What the iZombie TV show teaches us about CoVid-19
If there's any show that can be a great look at what the world will be like in a post-CoVid world, it's iZombie.
What do you do when you're living with knowing you could kill the people you love at any moment?
The CoVid-19 crisis has a lot of people asking that question. There's so much we don't know about what we're living with these days. So the question becomes what to do about it? Thankfully we can find some answers in a show like iZombie.
Liv Moore (Rose McGiver) was recently scratched by a zombie at a boat party that got way out of control. As a result, her entire life is turned upside down. She breaks up with her fiancé Major (Robert Buckley), quits her job and retreats from everyone around her. All in an effort to keep the people she loves safe. Does that remind anyone of anything?

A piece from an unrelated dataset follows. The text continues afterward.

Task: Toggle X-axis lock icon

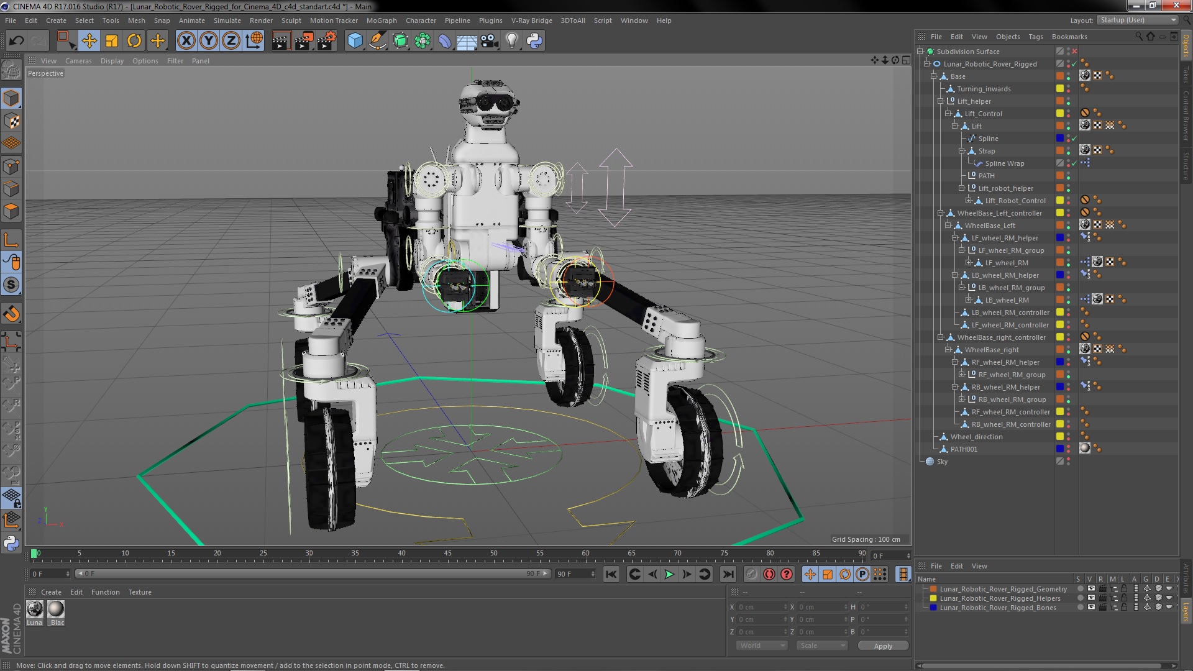Action: point(186,41)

That's just where the story begins however, because what she grows to learn over time is that she can't stop living, even if she is the undead. Despite the potential danger she poses to the people around her, she has to keep going. She gets a job at a morgue to get access to brains and spends all her free time working with her boss Ravi (Rahul Kohli) to find a cure for her condition. It becomes her whole life pretty much.
With one exception of course.
As a result of her condition, she sees visions of people's memories when she eats their brains. She then uses those visions to help detective, Clive (Malcolm Goodwin) solve the murders of people in Seattle. Obviously we all can't go around solving murders right now and most medical professionals would advise against eating brains as a solution to our current predicament. That doesn't necessarily mean that the other lessons the show puts forward can't be a great opportunity for people to learn.
Based on a comic book of the same name, the series was created by Rob Thomas, the writer of Veronica Mars not the singer from Matchbox Twenty, although the singer does make an appearance. There's a lot to be learned from the show. As with his other work, you can learn a lot about yourself and who you want to be after the world completely changes.
Fundamentally, that life doesn't always end during an outbreak. Living with the ongoing threat of a disease and being an outcast are not necessarily the same thing. The important thing is that you just be extra careful. Accept the reality of your situation but you still have to be yourself.
But most interesting of all is the idea that looking for a cure for your circumstances and actually having one are very different things. Do you need a cure to be happy? Can you live with a disease and still be happy? Can other people live with you if you're not? What does life look like if they're not?
These are all questions that many people will be dealing with in the near future, and iZombie might just be a nice, safe, non-contagious way of beginning to explore them. But perhaps the best advice from the show comes from this:
"If you live every day like it’s your last, eventually you'll be right."
All five seasons of iZombie are currently available on Netflix in most areas.